Are you about to become what many in adoption circles call a “conspicuous family?” When folks notice your two kids, you will inevitably draw out the questions. Whatever version of “are they twins?” you face, you should decide in advance how to answer. If the children are old enough, include them in the decision. Consider having a few optional ready responses to fit a variety of scenarios. For example, answering a random stranger in the grocery store may be different than how you would answer a distant relative at the annual family reunion.

2. Shine a spotlight on the uniqueness of each child.
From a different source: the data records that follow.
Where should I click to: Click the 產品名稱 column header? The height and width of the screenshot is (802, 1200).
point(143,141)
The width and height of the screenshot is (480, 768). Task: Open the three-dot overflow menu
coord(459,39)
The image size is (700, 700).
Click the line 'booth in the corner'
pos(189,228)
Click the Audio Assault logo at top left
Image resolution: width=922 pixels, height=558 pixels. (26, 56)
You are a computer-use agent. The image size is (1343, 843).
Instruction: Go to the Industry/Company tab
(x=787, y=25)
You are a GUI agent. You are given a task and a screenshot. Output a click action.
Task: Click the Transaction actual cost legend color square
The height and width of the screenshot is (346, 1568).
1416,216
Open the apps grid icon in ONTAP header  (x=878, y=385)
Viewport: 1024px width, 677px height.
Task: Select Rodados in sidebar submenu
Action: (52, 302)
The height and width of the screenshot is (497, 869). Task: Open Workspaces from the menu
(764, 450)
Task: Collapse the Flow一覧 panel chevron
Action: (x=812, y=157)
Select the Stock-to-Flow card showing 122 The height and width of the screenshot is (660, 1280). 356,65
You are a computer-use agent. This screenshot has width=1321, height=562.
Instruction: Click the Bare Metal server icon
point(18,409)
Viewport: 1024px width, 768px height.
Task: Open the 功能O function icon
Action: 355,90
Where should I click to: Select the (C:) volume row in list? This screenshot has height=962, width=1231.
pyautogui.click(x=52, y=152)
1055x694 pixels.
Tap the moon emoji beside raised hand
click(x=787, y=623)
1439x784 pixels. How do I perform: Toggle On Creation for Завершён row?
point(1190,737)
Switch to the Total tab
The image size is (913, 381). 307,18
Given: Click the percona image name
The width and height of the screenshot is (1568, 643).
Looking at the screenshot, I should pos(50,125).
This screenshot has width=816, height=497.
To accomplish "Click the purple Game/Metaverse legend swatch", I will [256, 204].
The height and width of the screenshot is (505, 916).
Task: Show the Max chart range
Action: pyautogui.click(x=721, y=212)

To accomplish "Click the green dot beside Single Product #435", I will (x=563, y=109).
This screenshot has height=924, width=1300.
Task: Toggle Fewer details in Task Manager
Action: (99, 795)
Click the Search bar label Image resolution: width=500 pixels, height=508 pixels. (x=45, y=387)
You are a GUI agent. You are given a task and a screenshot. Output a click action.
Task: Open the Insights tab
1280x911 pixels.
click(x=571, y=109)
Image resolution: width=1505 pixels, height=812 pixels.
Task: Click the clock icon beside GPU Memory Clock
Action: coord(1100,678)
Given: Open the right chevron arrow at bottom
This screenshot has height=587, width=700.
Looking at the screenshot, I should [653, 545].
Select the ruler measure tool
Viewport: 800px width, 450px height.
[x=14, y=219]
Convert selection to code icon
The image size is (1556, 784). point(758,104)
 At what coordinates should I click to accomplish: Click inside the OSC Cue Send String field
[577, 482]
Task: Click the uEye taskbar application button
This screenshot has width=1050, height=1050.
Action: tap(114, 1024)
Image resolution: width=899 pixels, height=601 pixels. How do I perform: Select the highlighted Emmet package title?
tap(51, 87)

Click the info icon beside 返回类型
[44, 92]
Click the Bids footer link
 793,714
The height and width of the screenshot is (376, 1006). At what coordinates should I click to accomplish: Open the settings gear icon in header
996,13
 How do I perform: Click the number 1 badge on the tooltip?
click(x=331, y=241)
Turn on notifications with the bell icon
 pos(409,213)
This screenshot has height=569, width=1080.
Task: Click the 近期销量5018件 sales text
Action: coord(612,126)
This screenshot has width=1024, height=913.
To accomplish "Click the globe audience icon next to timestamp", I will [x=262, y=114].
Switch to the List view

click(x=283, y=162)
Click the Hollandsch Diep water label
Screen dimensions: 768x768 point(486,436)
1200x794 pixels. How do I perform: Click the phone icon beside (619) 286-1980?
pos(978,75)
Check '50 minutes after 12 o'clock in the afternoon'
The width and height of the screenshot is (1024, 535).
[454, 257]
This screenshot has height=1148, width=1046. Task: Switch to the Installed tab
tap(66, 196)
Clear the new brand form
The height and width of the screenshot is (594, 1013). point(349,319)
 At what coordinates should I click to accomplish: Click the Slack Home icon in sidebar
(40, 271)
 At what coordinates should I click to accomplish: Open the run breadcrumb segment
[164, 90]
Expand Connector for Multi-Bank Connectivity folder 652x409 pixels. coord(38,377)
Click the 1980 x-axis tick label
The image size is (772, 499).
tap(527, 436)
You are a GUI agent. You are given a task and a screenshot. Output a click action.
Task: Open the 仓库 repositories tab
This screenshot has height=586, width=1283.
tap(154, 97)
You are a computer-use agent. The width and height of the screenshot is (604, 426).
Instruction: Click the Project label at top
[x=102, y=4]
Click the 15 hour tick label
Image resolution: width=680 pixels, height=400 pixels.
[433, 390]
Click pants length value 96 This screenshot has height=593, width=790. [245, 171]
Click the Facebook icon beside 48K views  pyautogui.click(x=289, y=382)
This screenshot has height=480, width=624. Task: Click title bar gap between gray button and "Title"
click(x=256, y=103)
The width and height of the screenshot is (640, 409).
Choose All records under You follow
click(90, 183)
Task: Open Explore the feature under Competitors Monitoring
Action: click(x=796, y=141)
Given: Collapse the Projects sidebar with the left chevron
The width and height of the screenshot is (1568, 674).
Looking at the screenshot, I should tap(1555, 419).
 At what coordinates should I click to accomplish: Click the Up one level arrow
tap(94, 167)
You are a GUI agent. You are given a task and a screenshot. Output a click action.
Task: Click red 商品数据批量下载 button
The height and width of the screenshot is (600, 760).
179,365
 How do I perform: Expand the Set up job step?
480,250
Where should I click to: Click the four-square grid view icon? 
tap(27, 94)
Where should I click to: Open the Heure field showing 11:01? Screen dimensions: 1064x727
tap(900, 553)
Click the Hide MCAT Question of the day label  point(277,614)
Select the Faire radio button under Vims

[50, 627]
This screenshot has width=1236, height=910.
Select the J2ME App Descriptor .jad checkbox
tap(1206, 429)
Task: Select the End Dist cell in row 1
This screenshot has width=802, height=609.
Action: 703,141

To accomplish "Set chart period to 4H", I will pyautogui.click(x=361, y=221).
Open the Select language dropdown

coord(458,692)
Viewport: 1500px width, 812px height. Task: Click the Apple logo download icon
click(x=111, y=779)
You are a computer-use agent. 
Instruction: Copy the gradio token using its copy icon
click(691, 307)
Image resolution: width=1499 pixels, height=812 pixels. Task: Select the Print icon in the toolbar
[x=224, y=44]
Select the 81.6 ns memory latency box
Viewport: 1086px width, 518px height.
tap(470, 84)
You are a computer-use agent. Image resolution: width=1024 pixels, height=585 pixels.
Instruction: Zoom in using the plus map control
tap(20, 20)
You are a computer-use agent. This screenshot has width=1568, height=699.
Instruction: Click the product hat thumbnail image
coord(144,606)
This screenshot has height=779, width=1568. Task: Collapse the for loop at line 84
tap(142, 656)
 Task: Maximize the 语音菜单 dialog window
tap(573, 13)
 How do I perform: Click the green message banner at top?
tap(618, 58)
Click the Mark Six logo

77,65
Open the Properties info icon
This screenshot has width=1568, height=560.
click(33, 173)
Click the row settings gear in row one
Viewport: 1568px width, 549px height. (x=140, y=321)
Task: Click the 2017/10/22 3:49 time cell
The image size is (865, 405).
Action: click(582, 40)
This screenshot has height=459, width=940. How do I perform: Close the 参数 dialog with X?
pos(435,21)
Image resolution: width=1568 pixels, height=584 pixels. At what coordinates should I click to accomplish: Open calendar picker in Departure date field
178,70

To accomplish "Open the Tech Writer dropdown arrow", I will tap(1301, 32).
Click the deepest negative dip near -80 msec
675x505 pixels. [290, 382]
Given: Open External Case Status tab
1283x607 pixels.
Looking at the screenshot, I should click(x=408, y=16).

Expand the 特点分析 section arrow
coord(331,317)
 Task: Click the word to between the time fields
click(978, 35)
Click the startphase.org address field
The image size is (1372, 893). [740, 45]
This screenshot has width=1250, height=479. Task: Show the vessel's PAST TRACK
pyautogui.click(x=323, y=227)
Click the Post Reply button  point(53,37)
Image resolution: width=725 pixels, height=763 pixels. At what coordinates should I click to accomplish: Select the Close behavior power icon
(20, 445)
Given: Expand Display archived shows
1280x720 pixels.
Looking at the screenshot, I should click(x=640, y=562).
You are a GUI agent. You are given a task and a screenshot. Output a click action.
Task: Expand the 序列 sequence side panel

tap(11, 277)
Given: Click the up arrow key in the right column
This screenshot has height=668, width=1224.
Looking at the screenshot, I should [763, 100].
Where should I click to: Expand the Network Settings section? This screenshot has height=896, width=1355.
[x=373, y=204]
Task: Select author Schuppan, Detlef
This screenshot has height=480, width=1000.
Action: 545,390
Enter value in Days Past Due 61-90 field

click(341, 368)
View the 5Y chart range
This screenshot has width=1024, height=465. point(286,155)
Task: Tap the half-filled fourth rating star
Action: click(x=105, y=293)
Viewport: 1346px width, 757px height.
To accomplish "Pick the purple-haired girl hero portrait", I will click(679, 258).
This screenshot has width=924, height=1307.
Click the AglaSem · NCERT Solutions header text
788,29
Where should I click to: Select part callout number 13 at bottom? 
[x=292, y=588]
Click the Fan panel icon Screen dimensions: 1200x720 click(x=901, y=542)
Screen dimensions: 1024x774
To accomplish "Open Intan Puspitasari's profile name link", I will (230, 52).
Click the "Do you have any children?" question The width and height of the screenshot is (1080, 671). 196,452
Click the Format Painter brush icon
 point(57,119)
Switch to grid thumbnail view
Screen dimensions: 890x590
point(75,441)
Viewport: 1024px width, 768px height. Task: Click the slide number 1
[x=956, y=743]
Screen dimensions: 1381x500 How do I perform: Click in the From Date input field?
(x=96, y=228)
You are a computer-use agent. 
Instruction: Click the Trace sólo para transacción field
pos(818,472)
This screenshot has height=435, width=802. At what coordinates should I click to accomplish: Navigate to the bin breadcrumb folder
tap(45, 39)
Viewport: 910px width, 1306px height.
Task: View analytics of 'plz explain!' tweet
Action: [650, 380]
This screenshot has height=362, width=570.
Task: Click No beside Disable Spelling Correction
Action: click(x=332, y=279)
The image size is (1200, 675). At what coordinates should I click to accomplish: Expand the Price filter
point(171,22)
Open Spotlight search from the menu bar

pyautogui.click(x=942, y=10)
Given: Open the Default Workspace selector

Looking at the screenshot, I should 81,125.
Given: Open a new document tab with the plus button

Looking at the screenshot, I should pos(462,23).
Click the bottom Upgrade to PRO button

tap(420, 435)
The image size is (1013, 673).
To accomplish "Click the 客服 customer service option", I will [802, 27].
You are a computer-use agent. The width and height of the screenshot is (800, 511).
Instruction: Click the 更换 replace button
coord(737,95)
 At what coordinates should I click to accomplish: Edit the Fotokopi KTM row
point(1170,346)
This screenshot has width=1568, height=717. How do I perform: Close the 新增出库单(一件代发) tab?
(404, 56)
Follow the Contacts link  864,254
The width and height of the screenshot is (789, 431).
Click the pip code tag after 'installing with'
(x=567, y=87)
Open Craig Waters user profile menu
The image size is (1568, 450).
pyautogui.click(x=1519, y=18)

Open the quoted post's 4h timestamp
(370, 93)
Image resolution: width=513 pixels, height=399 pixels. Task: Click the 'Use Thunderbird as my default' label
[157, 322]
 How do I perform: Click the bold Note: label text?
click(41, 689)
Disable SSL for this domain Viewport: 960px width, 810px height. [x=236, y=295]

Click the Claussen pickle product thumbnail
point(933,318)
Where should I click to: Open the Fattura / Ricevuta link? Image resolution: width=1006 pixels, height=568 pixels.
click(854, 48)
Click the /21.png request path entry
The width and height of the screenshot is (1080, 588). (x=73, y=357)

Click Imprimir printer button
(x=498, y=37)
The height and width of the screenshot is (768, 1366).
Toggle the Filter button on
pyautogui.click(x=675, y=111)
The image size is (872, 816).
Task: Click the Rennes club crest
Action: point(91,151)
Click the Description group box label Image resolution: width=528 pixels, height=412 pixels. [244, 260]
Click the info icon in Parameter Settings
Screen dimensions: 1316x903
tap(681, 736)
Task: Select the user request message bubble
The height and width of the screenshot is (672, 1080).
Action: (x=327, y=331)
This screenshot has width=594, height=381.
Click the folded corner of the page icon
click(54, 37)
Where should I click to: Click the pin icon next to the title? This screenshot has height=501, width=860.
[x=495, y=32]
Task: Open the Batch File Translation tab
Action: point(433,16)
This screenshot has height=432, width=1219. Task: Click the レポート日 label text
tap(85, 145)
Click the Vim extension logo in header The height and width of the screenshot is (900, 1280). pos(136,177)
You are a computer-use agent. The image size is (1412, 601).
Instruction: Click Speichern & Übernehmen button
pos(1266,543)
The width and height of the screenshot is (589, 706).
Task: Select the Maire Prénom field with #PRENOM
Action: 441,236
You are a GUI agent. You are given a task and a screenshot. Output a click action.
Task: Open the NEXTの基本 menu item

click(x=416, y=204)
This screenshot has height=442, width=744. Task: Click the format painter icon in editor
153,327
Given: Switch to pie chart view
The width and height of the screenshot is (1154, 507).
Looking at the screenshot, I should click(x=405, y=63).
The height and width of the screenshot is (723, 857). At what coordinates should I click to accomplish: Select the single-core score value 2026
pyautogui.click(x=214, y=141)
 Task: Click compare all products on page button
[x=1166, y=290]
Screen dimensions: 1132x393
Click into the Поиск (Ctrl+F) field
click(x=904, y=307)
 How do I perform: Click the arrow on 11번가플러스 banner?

We get it. It’s tempting to batch it when planning activities and managing a full calendar. However, it’s crucial to nurture each of these kids as the unique individuals they are. It will take extra time and attention with more than one to focus on, but they need you to help them find what makes them shine and then facilitate that niche. Just because one excels at soccer doesn’t mean the other should join, too. Yes, it’s better for your calendar and the gas tank, but at what cost?

3. Prioritize one-on-one time.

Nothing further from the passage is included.